IGBT voltage rises at a rate so that edge of the depletion spread can
sweep out enough carriers to maintain inductive current. If enough
time is allowed to stabilize the bus voltage while the channel current
is flowing, the IGBT N-base is depleted and because of this current
flow is more uniformly distributed. The displacement current becomes
very small since dv/dt reduces and latch-up is avoided. If enough
time is not allowed for the IGBT to reach clamp voltage and gate voltage
is removed abruptly, IGBT voltage will rise with high dv/dt and
current in IGBT is non-uniformly distributed, high displacement current
generated by high dv/dt can latch-up IGBT. Non-uniform gate
ESR combined with Miller capacitance result in non-uniform turn-off
of IGBT active area. This results into high localized hole current density
flowing laterally in P-base of parasitic n-p-n bipolar resulting in
latch-up of parasitic thyristor. Because of these reasons one has to
wait untill IGBT reaches clamp voltage collector current saturates.
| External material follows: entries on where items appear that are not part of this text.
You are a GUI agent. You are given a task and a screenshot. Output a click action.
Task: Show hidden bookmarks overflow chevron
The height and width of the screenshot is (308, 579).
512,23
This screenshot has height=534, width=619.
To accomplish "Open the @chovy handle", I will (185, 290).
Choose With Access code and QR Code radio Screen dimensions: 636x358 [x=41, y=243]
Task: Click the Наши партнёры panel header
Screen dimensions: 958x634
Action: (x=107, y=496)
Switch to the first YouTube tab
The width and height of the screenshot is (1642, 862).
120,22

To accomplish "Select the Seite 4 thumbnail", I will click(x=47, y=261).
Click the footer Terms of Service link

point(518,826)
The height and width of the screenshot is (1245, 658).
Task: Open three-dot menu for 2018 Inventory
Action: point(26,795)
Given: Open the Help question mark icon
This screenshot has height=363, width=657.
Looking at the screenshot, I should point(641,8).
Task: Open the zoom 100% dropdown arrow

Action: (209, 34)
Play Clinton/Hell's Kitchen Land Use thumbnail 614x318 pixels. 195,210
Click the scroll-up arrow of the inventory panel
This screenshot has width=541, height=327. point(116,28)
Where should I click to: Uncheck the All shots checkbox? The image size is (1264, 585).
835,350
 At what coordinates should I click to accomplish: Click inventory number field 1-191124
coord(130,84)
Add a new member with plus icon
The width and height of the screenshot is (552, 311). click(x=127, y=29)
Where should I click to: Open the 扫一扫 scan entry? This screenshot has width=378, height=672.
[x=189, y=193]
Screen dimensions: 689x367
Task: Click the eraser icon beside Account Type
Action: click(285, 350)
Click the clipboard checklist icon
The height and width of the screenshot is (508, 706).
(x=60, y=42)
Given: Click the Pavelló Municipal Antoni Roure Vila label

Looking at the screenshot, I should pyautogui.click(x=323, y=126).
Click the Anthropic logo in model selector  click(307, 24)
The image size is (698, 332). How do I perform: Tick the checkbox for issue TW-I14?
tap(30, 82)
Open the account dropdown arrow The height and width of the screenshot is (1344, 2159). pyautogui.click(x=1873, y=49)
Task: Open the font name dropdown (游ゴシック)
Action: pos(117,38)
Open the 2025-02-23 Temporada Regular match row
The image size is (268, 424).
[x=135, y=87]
So
it is safer to choose IGBT with 10 microseconds SCWT for motor
drive and UPS inverter applications if a regular gate driver is used.
Two step soft turn-off gate drive
It is clear that if the collector to emitter voltage rises to the DC Bus
slowly and high transconductance increases short circuit current, regular
driver does not protect an IGBT with a low short circuit withstand
time (<5us). However the longer SCWT comes at the cost of higher
switching and conduction losses. The rate of rise of the collector to
emitter voltage is dependent upon the operating conditions and can
take several microseconds to rise to bus voltage. However, the gate
drive must respond quickly to initiate turn off to protect a low SCWT
IGBT. The only solution is to lower the gate voltage to just above
threshold voltage of the IGBT. The IGBT reaches clamp voltage
faster and reduces IGBT current during fault.